第 19 章

    “萧乘渊真的带了她出宫?”崇阳帝目带犹疑显然不相信萧乘渊会是那种被女色所惑的人。

    不然自己从前送了那么多美人儿过去,怎么都没起作用。

    孙泉打探消息不敢有误,见陛下不信躬身说道:“回陛下的话自是错不了的,昨日李福忠外出办差就是给姜时序置办新衣去了,今日太子早早的带着她从宣启门出宫的,更何况若奴才连这点事都弄不明白岂不辜负了陛下的栽培。”

    崇阳帝冷哼一声,骂道:“狗东西,你这是在奉承朕还是在夸你自己。”

    “奴才是陛下一手调教出来的,在陛下面前奴才不敢自夸,奴才还听说一件事,只是不知是真是假。

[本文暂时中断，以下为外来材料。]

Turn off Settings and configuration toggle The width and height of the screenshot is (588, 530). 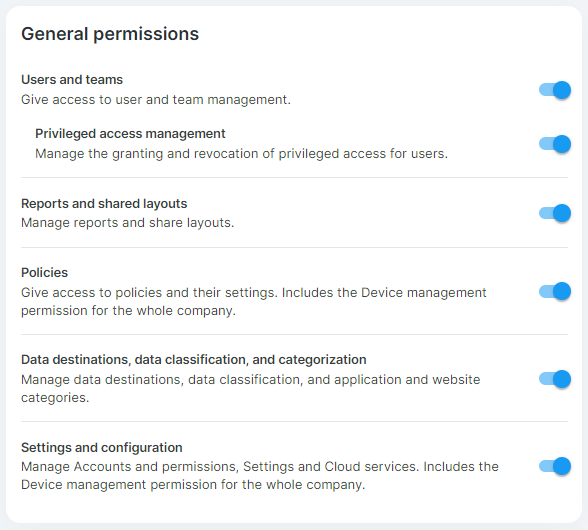click(555, 466)
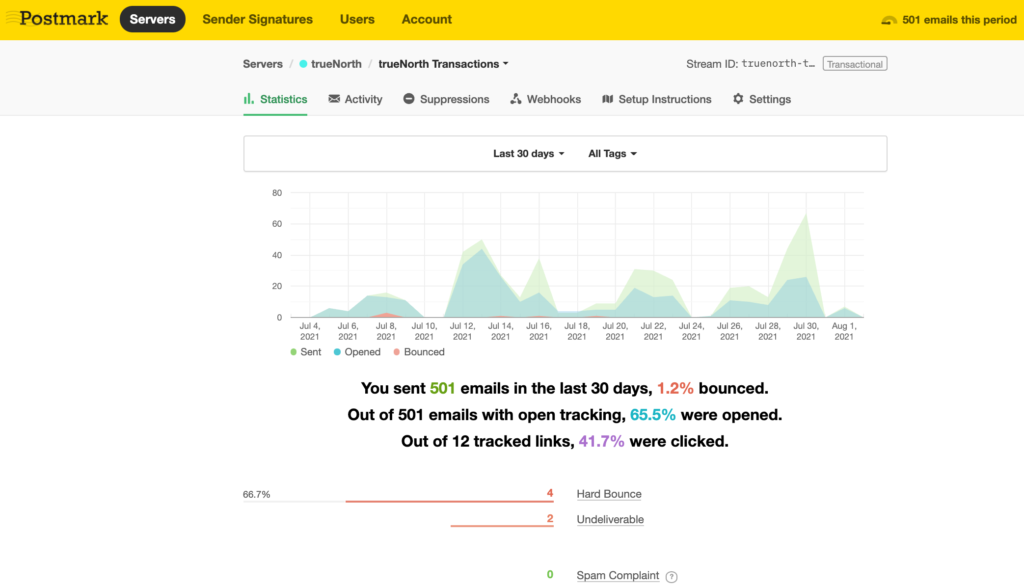Open the Last 30 days dropdown

pyautogui.click(x=528, y=154)
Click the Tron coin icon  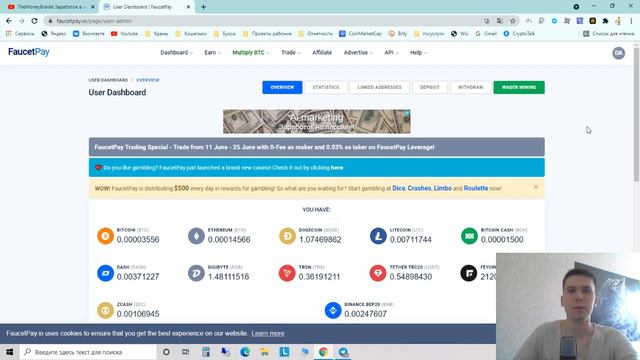287,273
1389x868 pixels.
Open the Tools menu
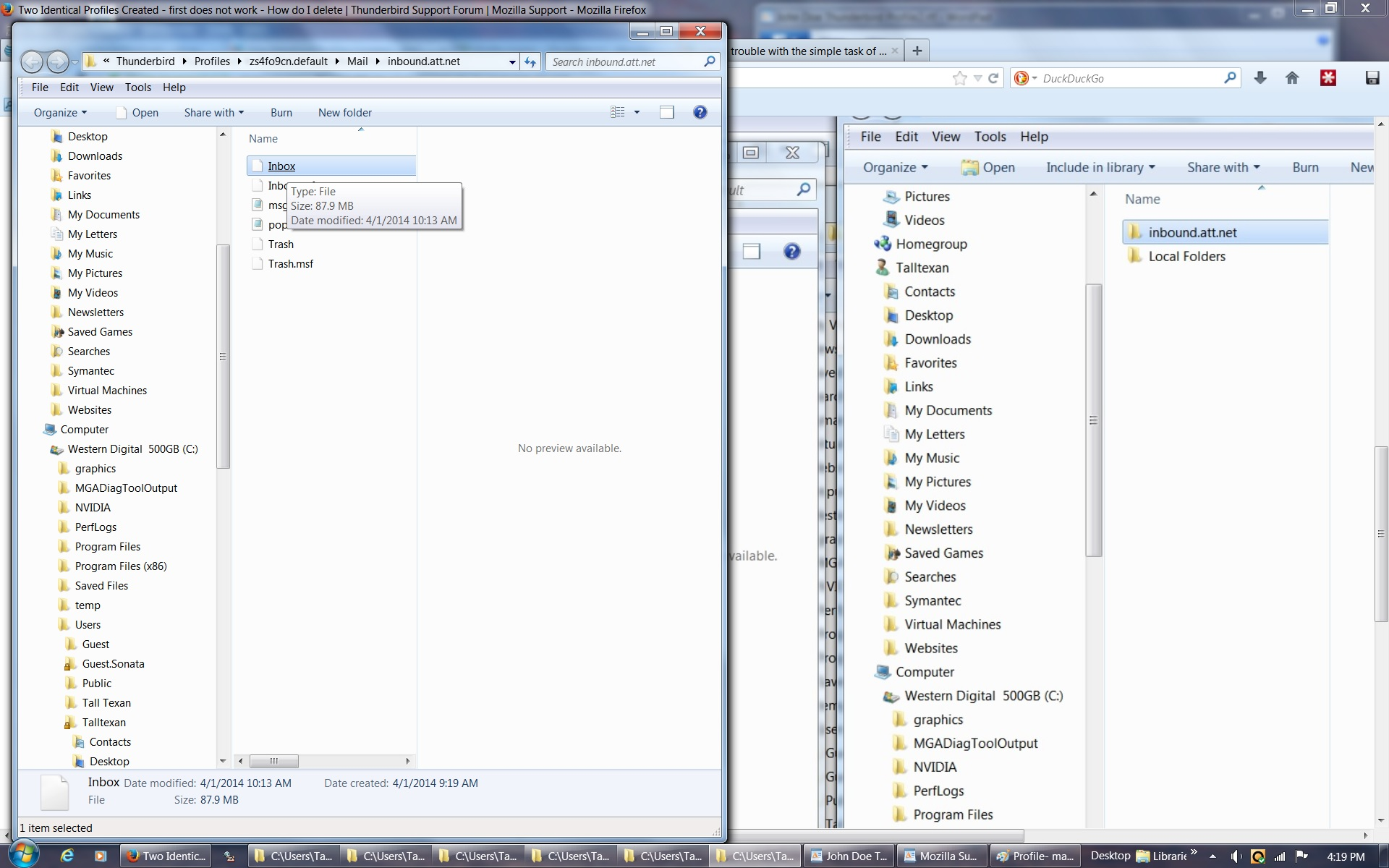pyautogui.click(x=137, y=88)
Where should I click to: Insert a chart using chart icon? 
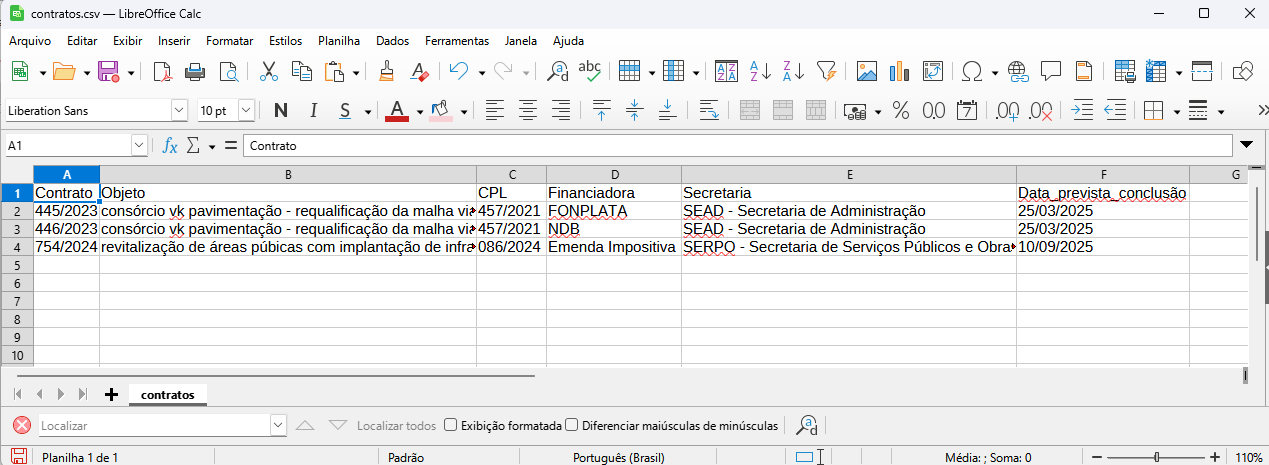click(900, 71)
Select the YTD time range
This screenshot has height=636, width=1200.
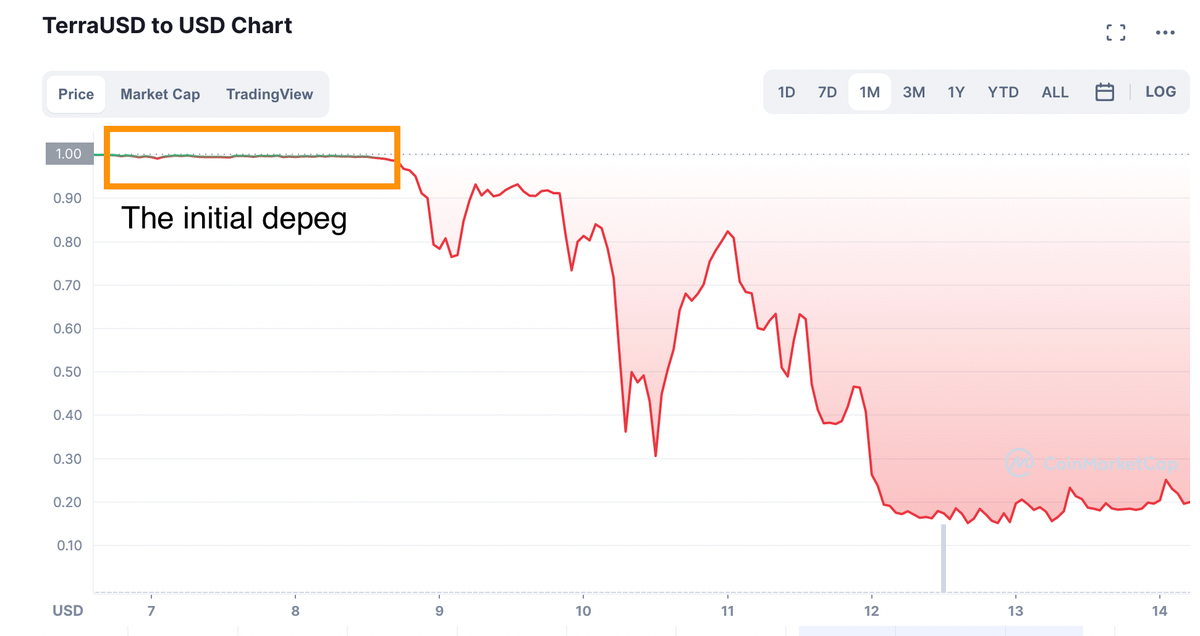point(1003,92)
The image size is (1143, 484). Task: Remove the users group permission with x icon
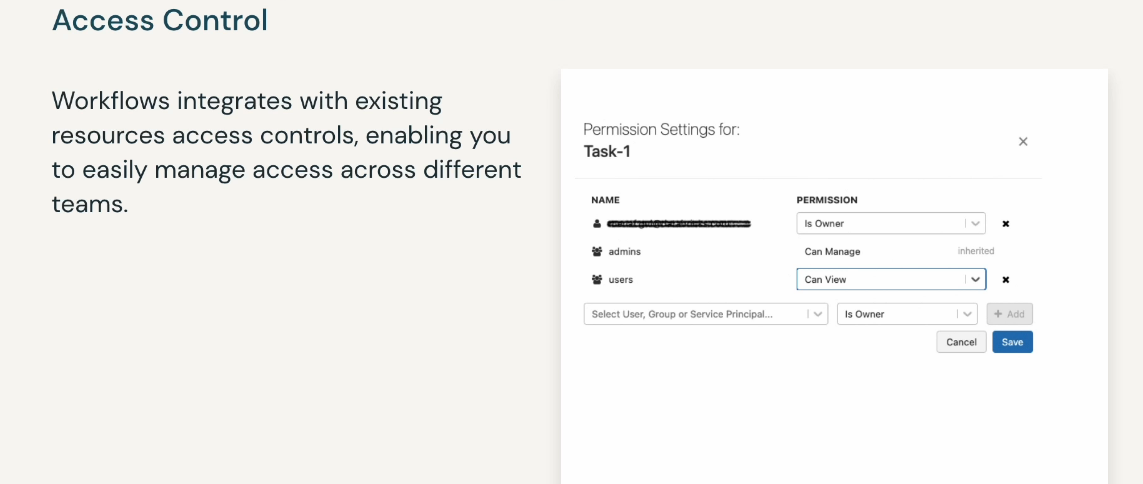[x=1005, y=279]
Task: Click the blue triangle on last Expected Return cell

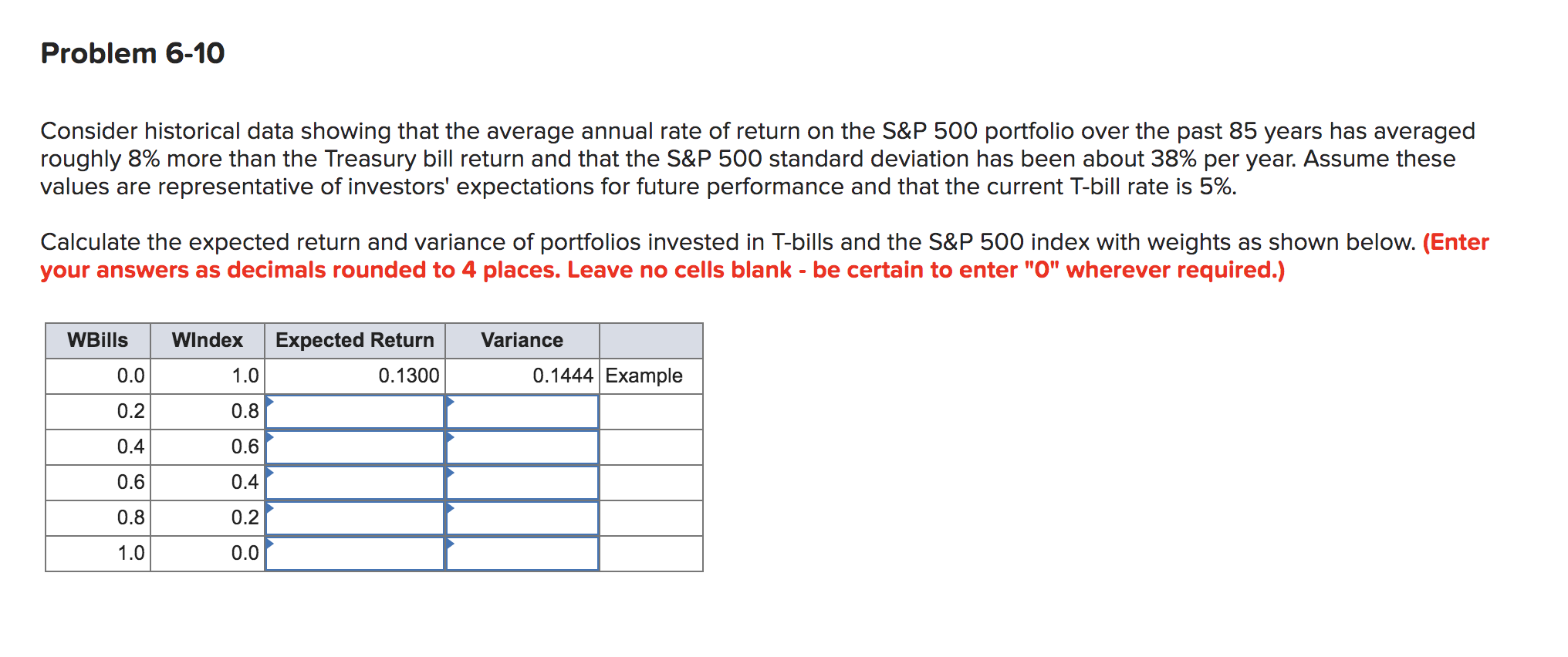Action: (x=271, y=543)
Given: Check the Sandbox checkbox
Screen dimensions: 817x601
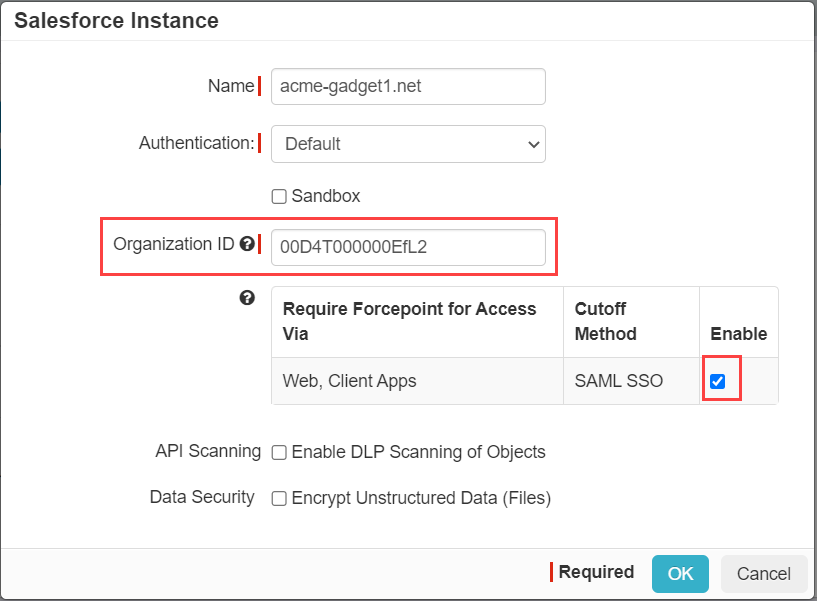Looking at the screenshot, I should pyautogui.click(x=278, y=195).
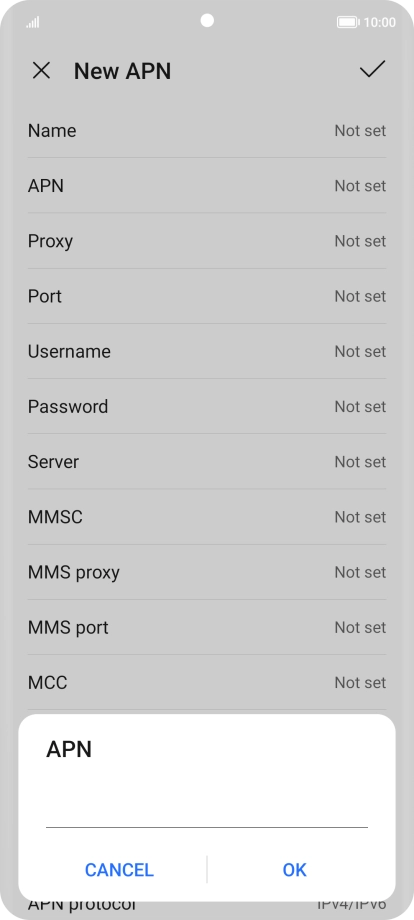Open the APN setting row
The image size is (414, 920).
tap(207, 185)
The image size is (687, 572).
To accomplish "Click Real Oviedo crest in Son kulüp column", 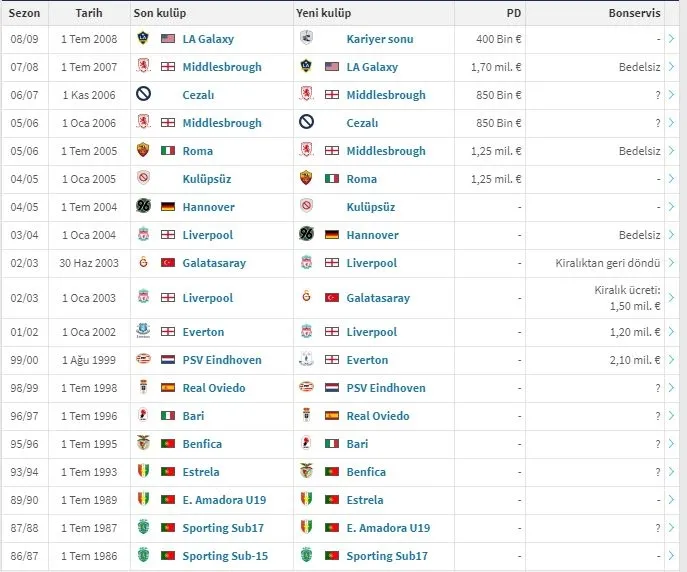I will [143, 388].
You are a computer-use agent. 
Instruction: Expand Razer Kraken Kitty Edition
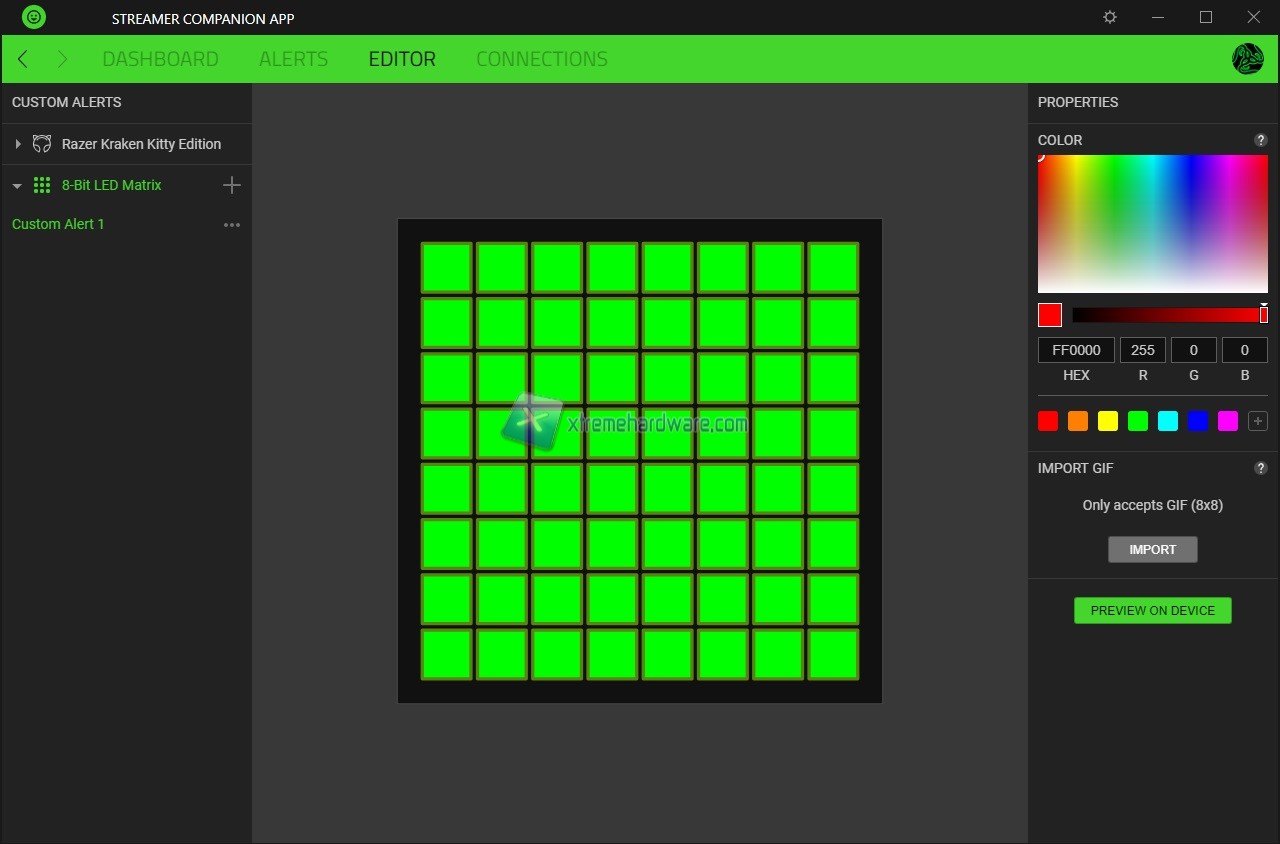18,144
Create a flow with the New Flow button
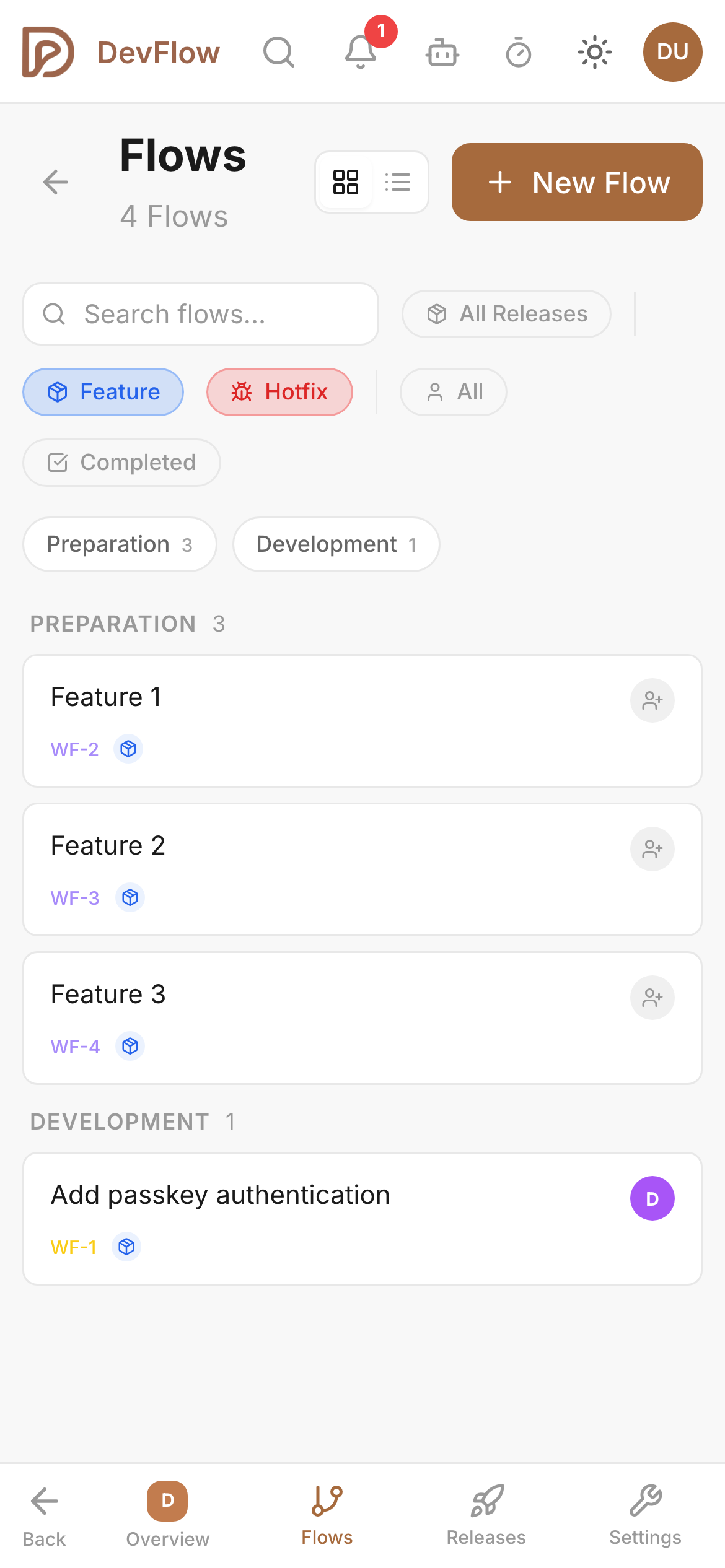The image size is (725, 1568). pos(576,181)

”

    崇阳帝正要喝茶,听见他的话又将茶盖盖了回去,“什么事,别在朕面前卖关子。”

    “怀王昨日从福宁殿离开后和太子回了承华殿,可是不知为何不到半个时辰就怒气冲冲的离开,承华殿口风都很紧打听不出什么来,但奴才却从旁处听说是因为怀王多看了姜时序两眼引起太子不快,两人吵了几句嘴。”

    此事对于崇阳帝来说算的上是好事,怀王手握兵权,自己一个人自是掀不起什么风浪来,但他这些年一直态度不明,一直游走在他和萧乘渊之间。

    若此事是真的,那这个姜时序还真是有几分本事。

    孙泉跟在陛下身边多年,对于崇阳帝的脾气摸的准着呢,这会见他神色略沉就知道陛下不放心什么,“不瞒陛下奴才查出此事时自个也不相信,按理上讲那姜时序是陛下送到承华殿去的,怎么到了太后那打了个转,太子就转了性?”

    崇阳帝思忖片刻,才道:“太后与萧乘渊的感情自是不同,他不信朕,但却能信太后,这倒也不足为奇,只是可惜这么好的棋子却不是握在咱们手中。”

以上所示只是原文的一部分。